A double free occurs when a program attempts to deallocate the same memory address twice. This corrupts the memory allocator's internal bookkeeping, potentially allowing an attacker to overwrite arbitrary memory or execute code. Double frees are most common in C and C++ applications that manually manage memory.
02How It Happens
Memory allocators (like malloc and free) maintain metadata about allocated and freed blocks to track which regions are available for reuse. When free() is called on a pointer, the allocator marks that block as available and updates its internal structures. If the same pointer is freed again without being reallocated in between, the allocator's metadata becomes inconsistent—the same block may be marked as both free and in-use, or linked into the free list twice. This corruption can be exploited to write controlled data into heap structures, potentially overwriting function pointers, virtual method tables, or other critical data.

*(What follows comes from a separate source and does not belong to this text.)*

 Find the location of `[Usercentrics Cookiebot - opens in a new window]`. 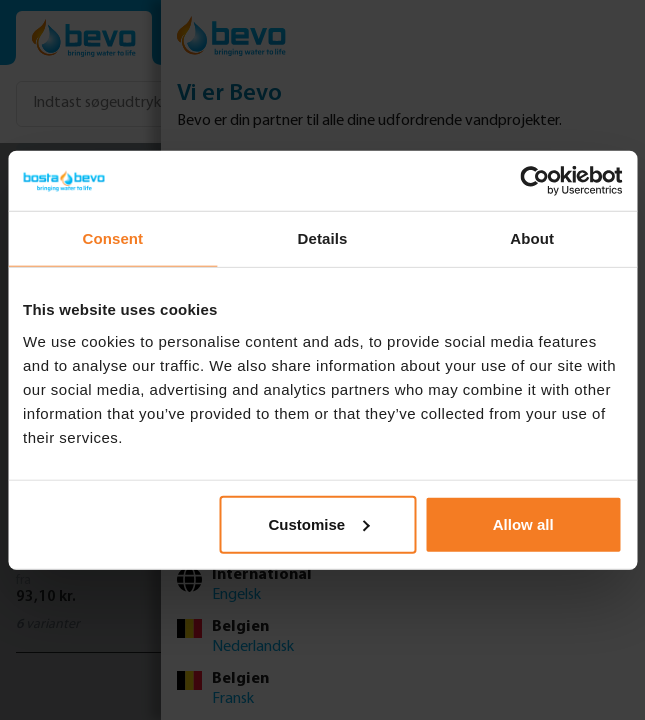

[Usercentrics Cookiebot - opens in a new window] is located at coordinates (534, 181).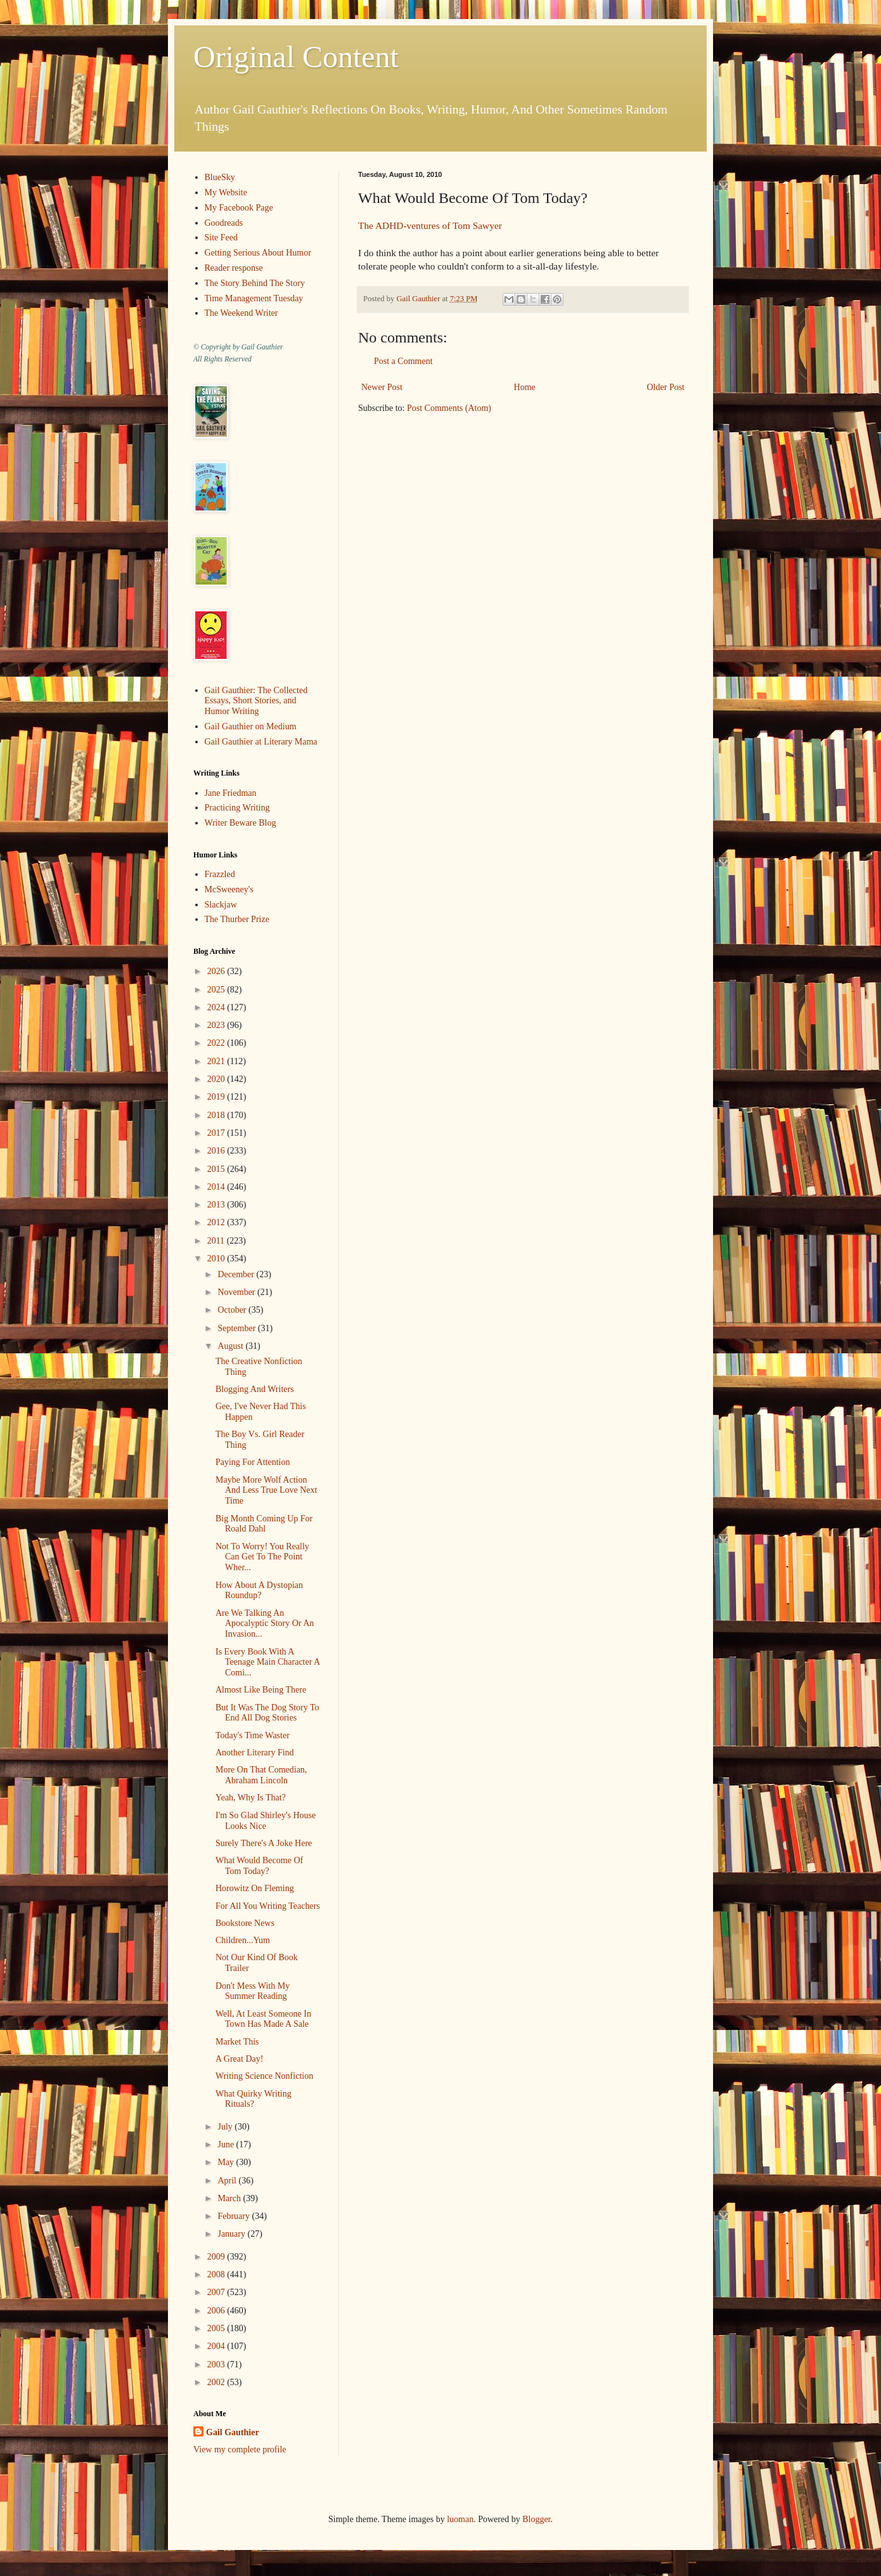  I want to click on My Facebook Page, so click(239, 207).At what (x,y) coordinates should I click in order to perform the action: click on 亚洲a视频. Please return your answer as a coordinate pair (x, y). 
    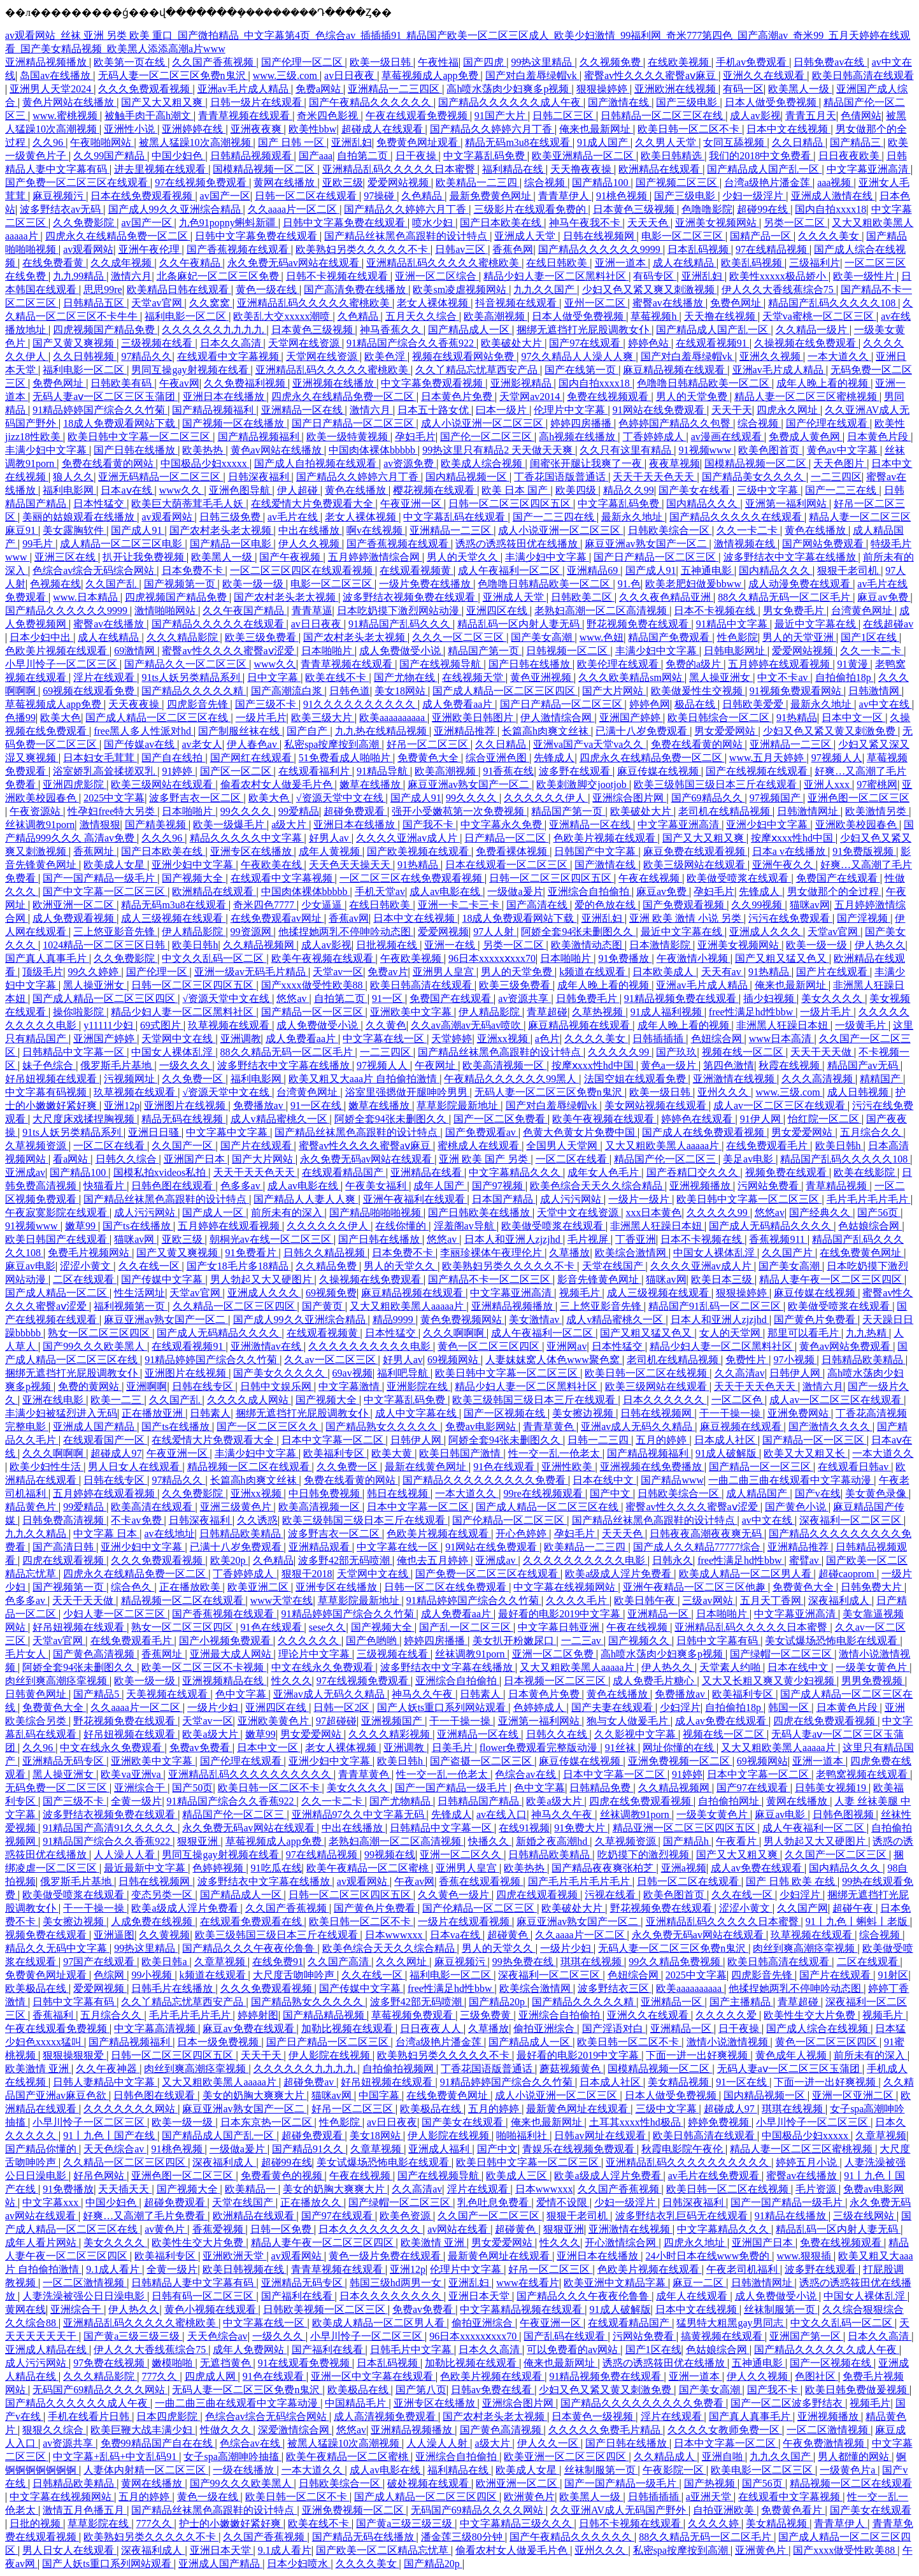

The root cause is typically a logic error: a pointer is freed in one code path, then freed again in another (often in cleanup or error-handling code), or a pointer is freed and then dereferenced or freed again without being set to NULL.
03Real-World Impact
Successful exploitation of a double free can lead to heap corruption, denial of service (crash), or arbitrary code execution. An attacker who can trigger a double free and control the timing and content of subsequent allocations may be able to overwrite sensitive data structures in memory, hijack control flow, or execute arbitrary code with the privileges of the affected process.
04Vulnerable & Fixed Patterns
Vulnerable pattern
void process_data(char *buffer) {
char *temp = malloc(256);
strcpy(temp, buffer);
if (strlen(temp) > 100) {
free(temp);
return; // Early exit
}
// ... more processing ...
free(temp); // Double free if early exit was taken
}
Why it's vulnerable: The pointer temp is freed on the early-exit path, but the function also frees it at the end. If the condition is met, free() is called twice on the same address.
<?php
function handle_resource($resource_id) {
$resource = open_resource($resource_id);
if (!validate_resource($resource)) {
close_resource($resource);
return false;
}
process_resource($resource);
close_resource($resource); // May close twice
}
?>
Why it's vulnerable: If validate_resource() fails, the resource is closed, but close_resource() is called again at the end. Depending on the implementation, this could corrupt internal state or cause a crash.
Fixed pattern
<?php
function handle_resource($resource_id) {
$resource = open_resource($resource_id);
if (!validate_resource($resource)) {
close_resource($resource);
return false; // Exit early; don't reach the second close
}
process_resource($resource);
close_resource($resource);
}
?>
05Prevention Checklist
Use automatic memory management — prefer garbage-collected languages or smart pointers (std::unique_ptr, std::shared_ptr in C++) over manual malloc/free.
Set pointers to NULL after freeing — this makes accidental double frees safer (though not a complete fix).
Centralize resource cleanup — use RAII (Resource Acquisition Is Initialization) patterns or try-finally blocks to ensure cleanup happens exactly once.
Code review error paths — carefully trace all exit points (early returns, exceptions, error conditions) to confirm each resource is freed exactly once.
Use static analysis tools — tools like Clang Static Analyzer, Valgrind, or AddressSanitizer can detect double frees during development.
Avoid manual pointer passing — encapsulate resource management in classes or functions with clear ownership semantics.
06Signs You May Already Be Affected
Crashes or segmentation faults in production, especially in cleanup or error-handling code paths, may indicate a double free. Heap corruption warnings from memory debugging tools (Valgrind, AddressSanitizer) are a strong signal. Unexplained memory corruption or heap metadata errors in logs should be investigated.